OK so let's say you know Jane, and Foreign Acquaintance, unbeknownst to you, also happens to know Jane. If Jane and Foreign Acquaintance connect on LinkedIn, there is a non-null chance that LinkedIn will suggest to a sub-set of Jane's friends that they might know Foreign Acquaintance, and to Foreign Acquaintance's friends they might know Jane.

If you and Jane have a lot of shared 1st degree connections, this chance rises.

So, another possibility is that someone in your connections recently added Foreign Acquaintance, who then popped up on your LinkedIn.
posted by DarlingBri at 5:12 AM on June 7, 2013 [2 favorites]


Best answer: It's also possible the person uploaded their contact list to LinkedIn, and it included you.

I think this is the most likely reason. I haven't given LinkedIn my contacts, but it regularly recommends people that I had one email exchange with maybe eight years ago. I assume it was the other person who uploaded their contacts, and so LinkedIn assumes they might want to connect with me and vice versa.
posted by stopgap at 6:11 AM on June 7, 2013 [2 favorites]

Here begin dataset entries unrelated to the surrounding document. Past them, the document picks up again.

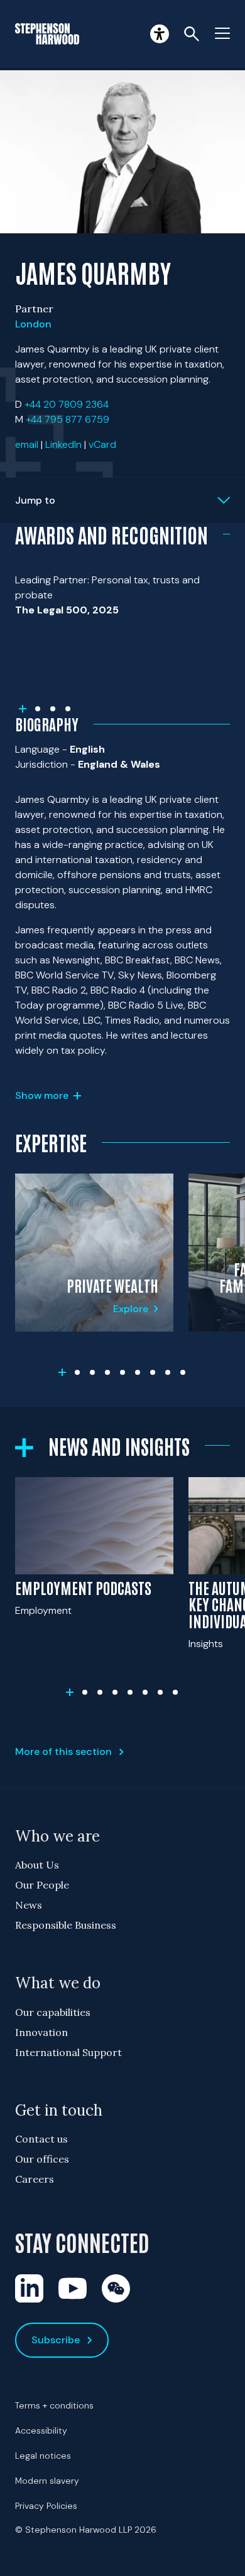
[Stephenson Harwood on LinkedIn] (29, 2288)
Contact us (41, 2139)
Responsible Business (65, 1925)
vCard (102, 444)
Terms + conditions (54, 2405)
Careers (34, 2179)
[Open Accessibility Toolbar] (159, 33)
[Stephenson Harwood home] (47, 34)
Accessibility (41, 2430)
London (33, 324)
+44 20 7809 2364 (66, 404)
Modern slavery (47, 2480)
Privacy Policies (46, 2505)
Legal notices (43, 2455)
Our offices (42, 2159)
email (26, 444)
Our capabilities (52, 2012)
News (28, 1905)
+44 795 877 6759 (67, 419)
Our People (42, 1885)
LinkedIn (63, 444)
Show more (41, 1095)
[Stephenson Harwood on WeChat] (116, 2288)
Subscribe (55, 2339)
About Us (37, 1864)
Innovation (41, 2032)
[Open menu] (222, 34)
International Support (68, 2052)
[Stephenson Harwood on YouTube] (72, 2288)
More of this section (63, 1751)
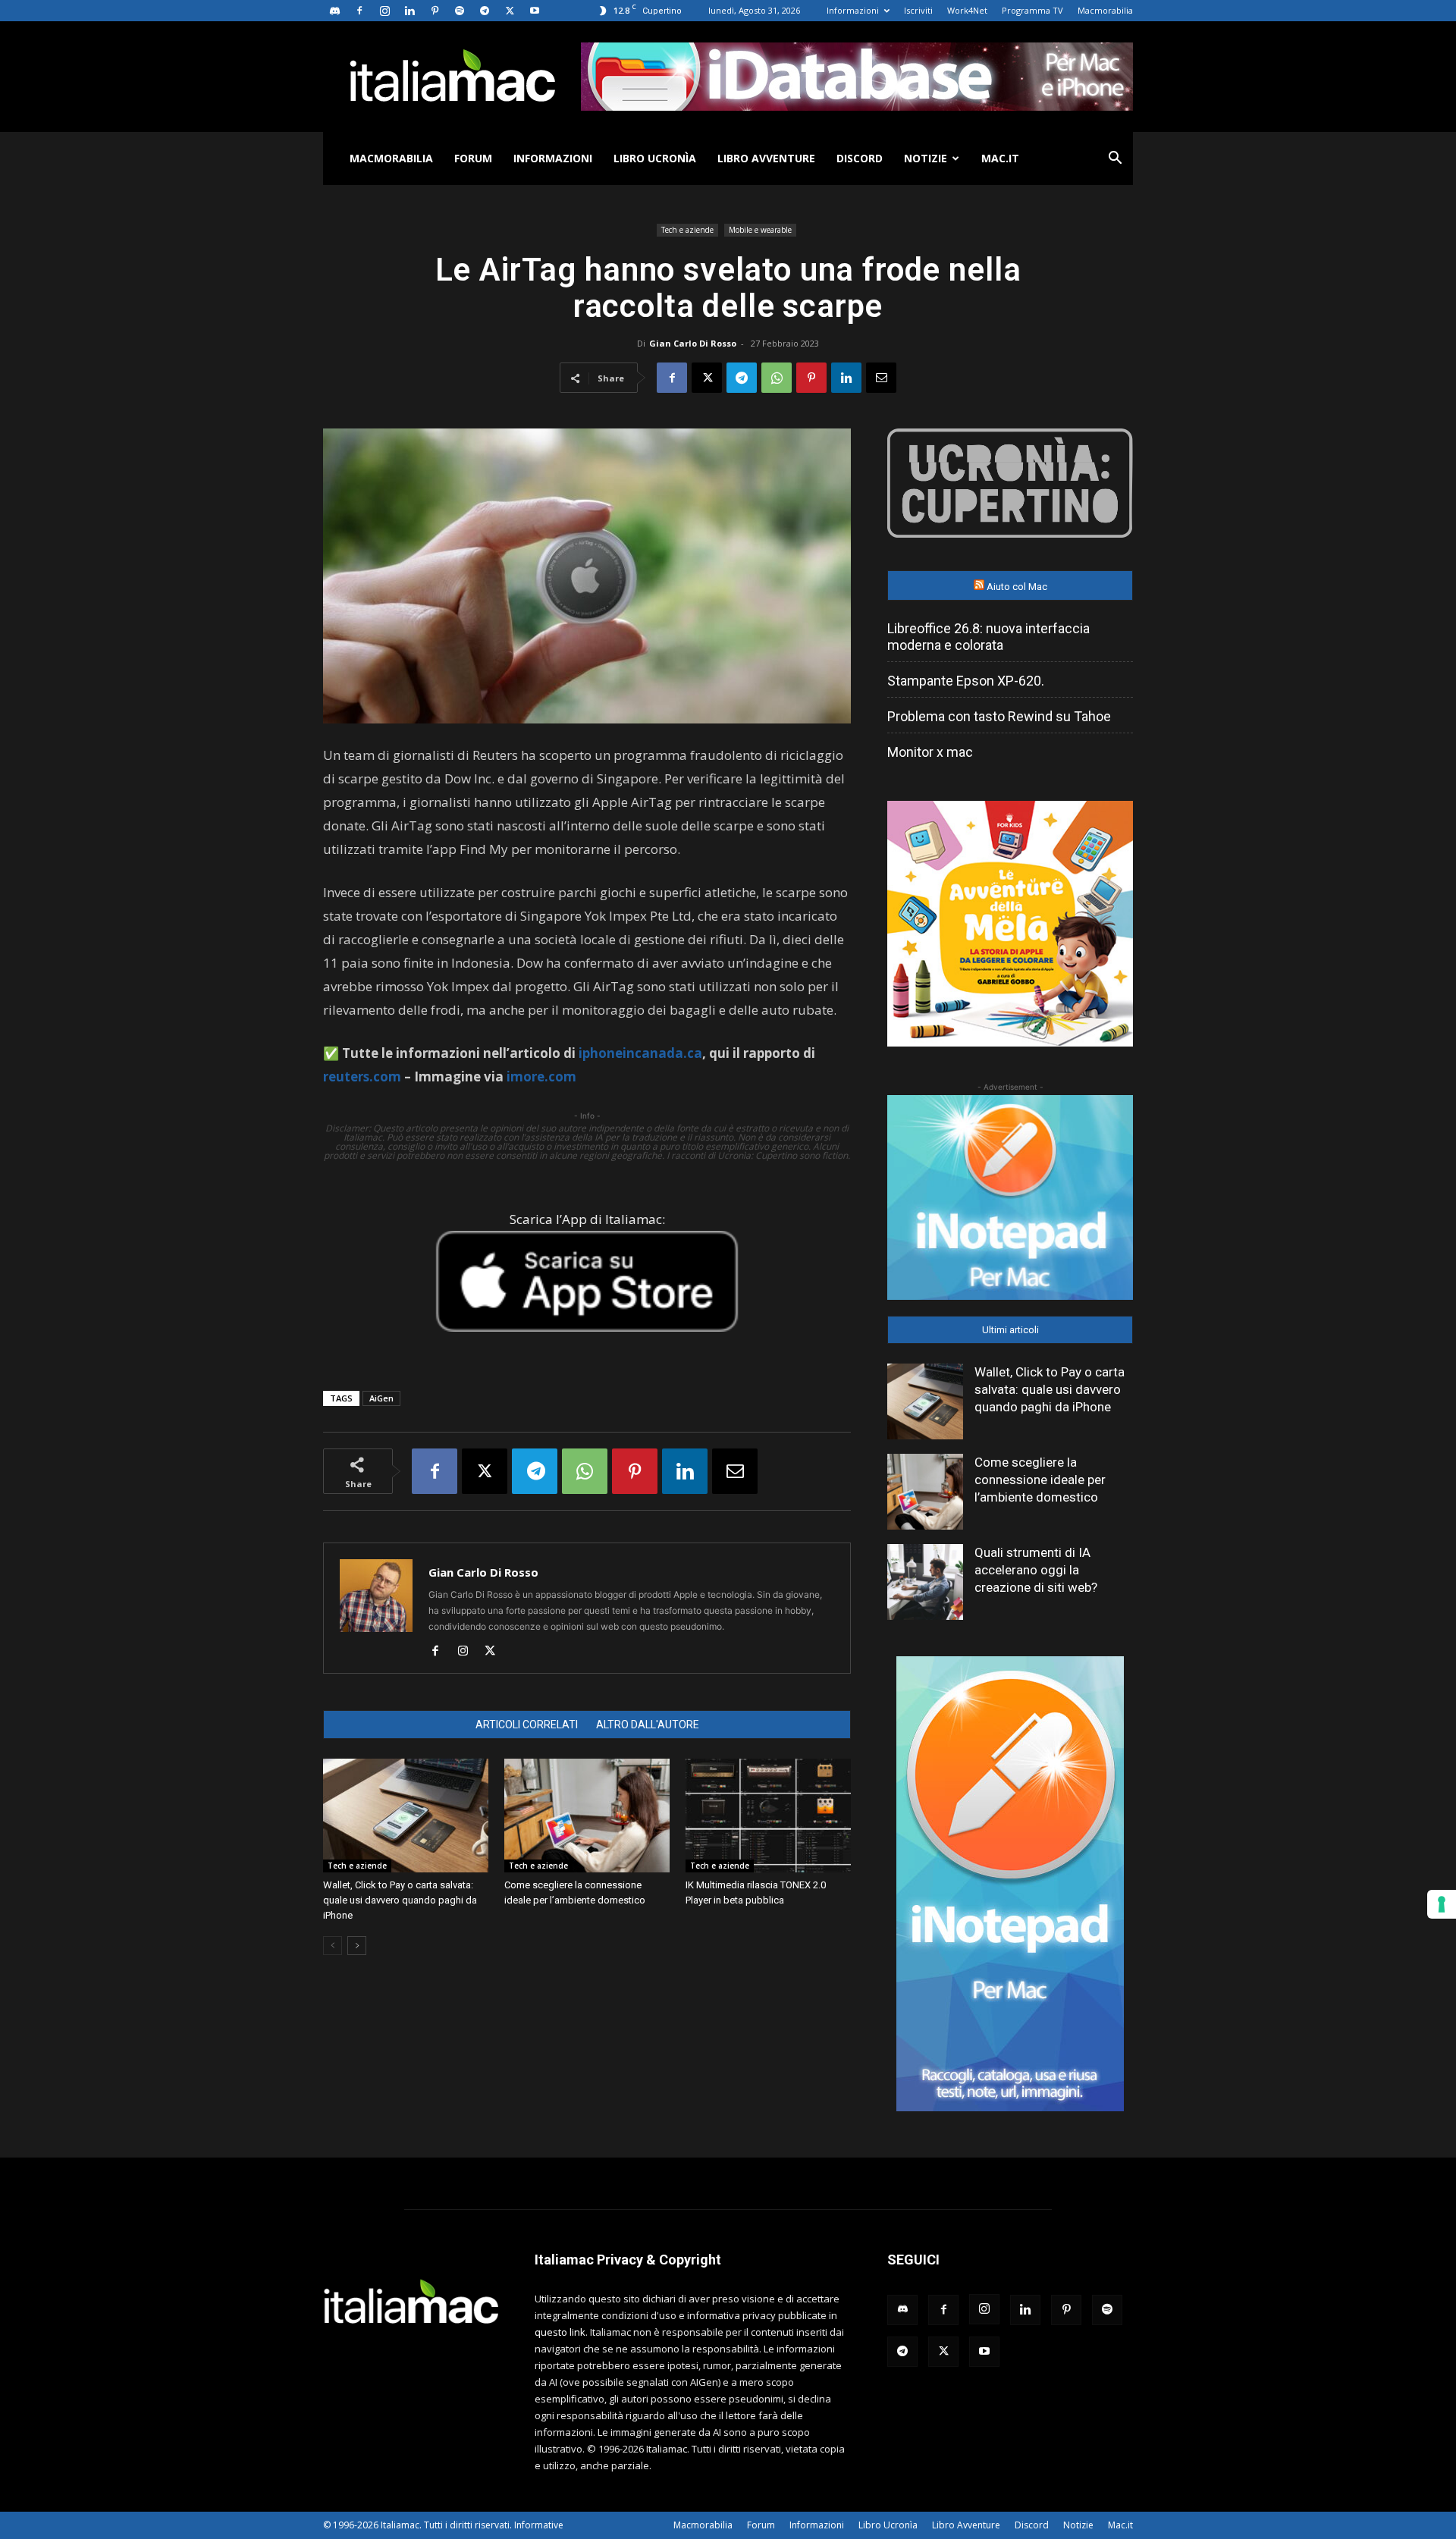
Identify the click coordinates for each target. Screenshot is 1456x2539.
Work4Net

Best answer: I have had a similar experience -- actually, it suggested a Mefite I've never met in real life and have only exchanged emails with a couple of times -- and so have lots and lots of other people. Even when neither party has given LinkedIn permission to import contacts, nor have they searched for the other party, LinkedIn still suggests a connection. I don't know what they're doing or if it's in any way nefarious, but I do know a lot of other people haven't been able to figure it out either after pursuing what seem like the reasonable explanations, and now I don't trust LinkedIn at all.
posted by katemonster at 6:34 AM on June 7, 2013 [2 favorites]


Something else of note: Premium LinkedIn lets you see the titles, regions, and companies of people who have viewed your profile. "Names are hidden for privacy reasons," but that doesn't mean much when the other information makes who you are very distinct, does it?

That, plus the endless avalanche of email no matter how many times I unsubscribe from every mailing list they think up, keeps me at the bare LinkedIn minimum.
posted by gnomeloaf at 7:14 AM on June 7, 2013


Best answer: I agree with above and also want to point out that some of this is confirmation bias. A *lot* of the people it thinks I may know are people I've never heard of. But it sticks out more in my brain when it does recommend someone I actually know.
posted by radioamy at 7:39 AM on June 7, 2013 [1 favorite]


Yes, I think that person searched for you, viewed your profile and LinkedIn made the recommendation.

This.

I get a "You May Know..." for my ex-spouse like clockwork whenever the child support amount is up for review.
posted by Etrigan at 7:47 AM on June 7, 2013 [4 favorites]


Two things:

1. LinkedIn is almost certainly making recommendations based on many factors (including things people have already mentioned), singly and in combination, and then doing more of the things that work.

2. People tend to notice the recommendations that succeed at some level and ignore all the ones that are complete misses. These days, most of mine seem to be complete misses. I can't even guess why they are showing up.
posted by Good Brain at 10:52 AM on June 7, 2013


n-thing the "they probably searched for you" thing. At least I hope that's the case. I moved in to a new apartment a week ago, subletting from another guy. Guess who just showed up in my recommended connections?